Nirf · 06-23-2010, 11:25 AM

Hello all,

while trying to convert PDF format to LRF format it goes through HTML as an intermediary (apparently), and it hangs on this phase. I'm running ubuntu 10.04, I tried both installing from repo and then trying the latest version by downloading off the website. I used the console command ebook-convert, and after a while I hit control C to end it.
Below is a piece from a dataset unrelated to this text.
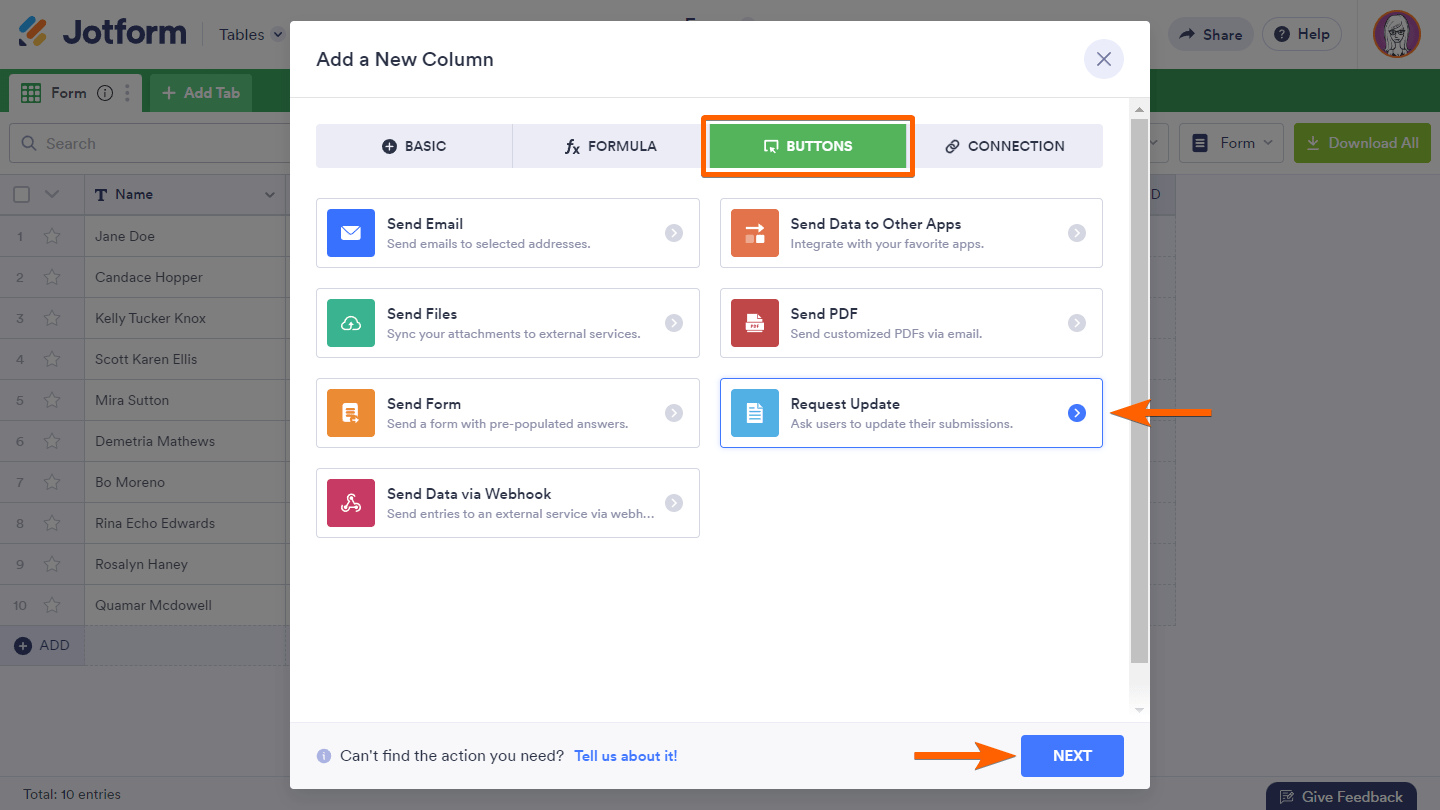
Task: Star the Mira Sutton row
Action: pos(52,401)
Here's what it looks like.

ebook-convert hello.pdf hello.lrf
1% Converting input to HTML...
InputFormatPlugin: PDF Input running
on /home/nir/Documents/Calibre Library/Malcolm Gladwell/Outliers_ The Story of Success (Little, Brown & Co; 2008) (3)/hello.pdf
^CTraceback (most recent call last):
File "/tmp/init.py", line 48, in <module>
File "/home/kovid/build/calibre/src/calibre/ebooks/conversion/cli.py", line 254, in main
File "/home/kovid/build/calibre/src/calibre/ebooks/conversion/plumber.py", line 815, in run
File "/home/kovid/build/calibre/src/calibre/customize/conversion.py", line 211, in __call__
File "/home/kovid/build/calibre/src/calibre/ebooks/pdf/input.py", line 50, in convert
File "/home/kovid/build/calibre/src/calibre/ebooks/pdf/pdftohtml.py", line 61, in pdftohtml
File "/usr/lib64/python2.6/subprocess.py", line 1157, in wait
pid, sts = os.waitpid(self.pid, os.WNOHANG)
KeyboardInterrupt

Any suggestions with this? As I said, I tried both the repo install and then the direct download install (after removing the repo) and had the same problem both times. I don't know where to go from here because it seems to be getting stuck in a generic python file, and its the correct version of python... Help appreciated!
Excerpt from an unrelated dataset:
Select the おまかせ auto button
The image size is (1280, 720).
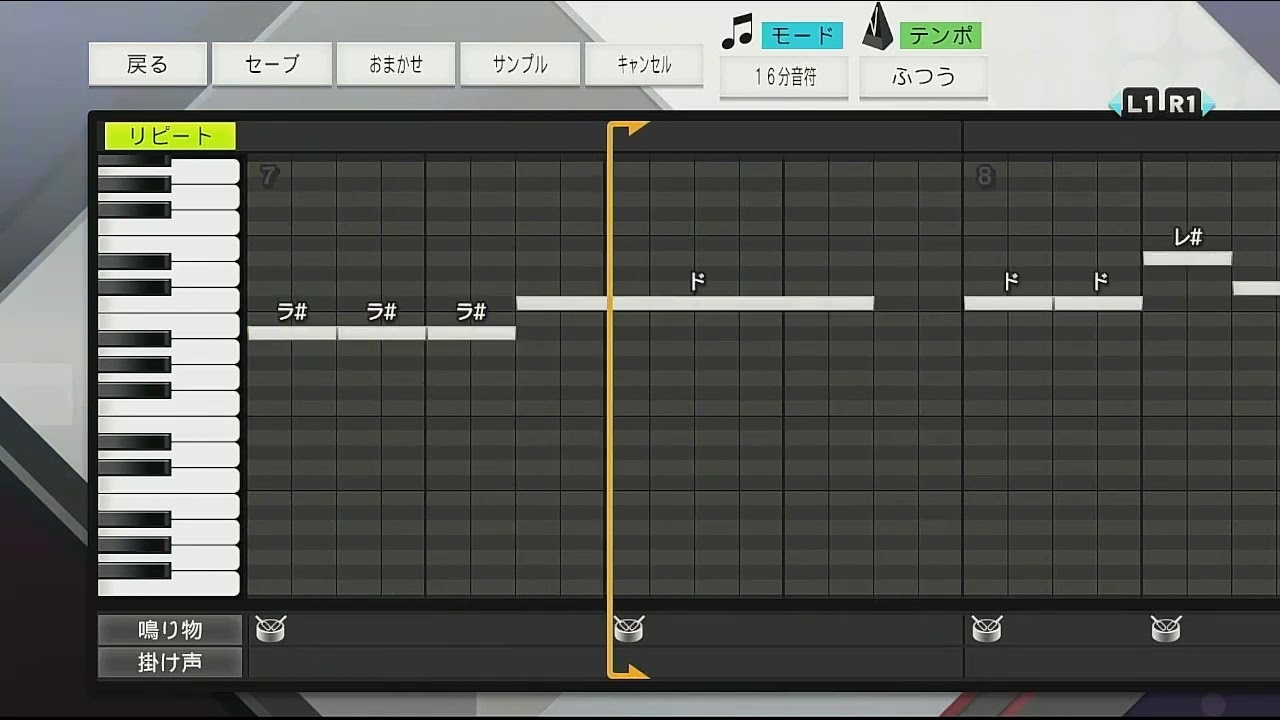[396, 65]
Nirf · 06-23-2010, 11:28 AM

Oh, quick PS, when I run calibre I get two "Link hasn't been detected!" messages although calibre still runs. This makes me think I may be missing some of the required packages, but this doesn't make much sense as I've a) checked most of the major ones and b) I had the same problem when I installed from repo, and the repo install should install all the required packages automatically. Also, when I hit convert, I get a pile more "link hasn't been detected" messages. Is there any kind of debug mode for calibre where I can check what libraries seem to be missing?

kovidgoyal · 06-23-2010, 01:17 PM

pdftohtml (the program calibre uses to convert podf to html is hanging). You can try running it independently on the pdf file to see it works and then convert the resulting html.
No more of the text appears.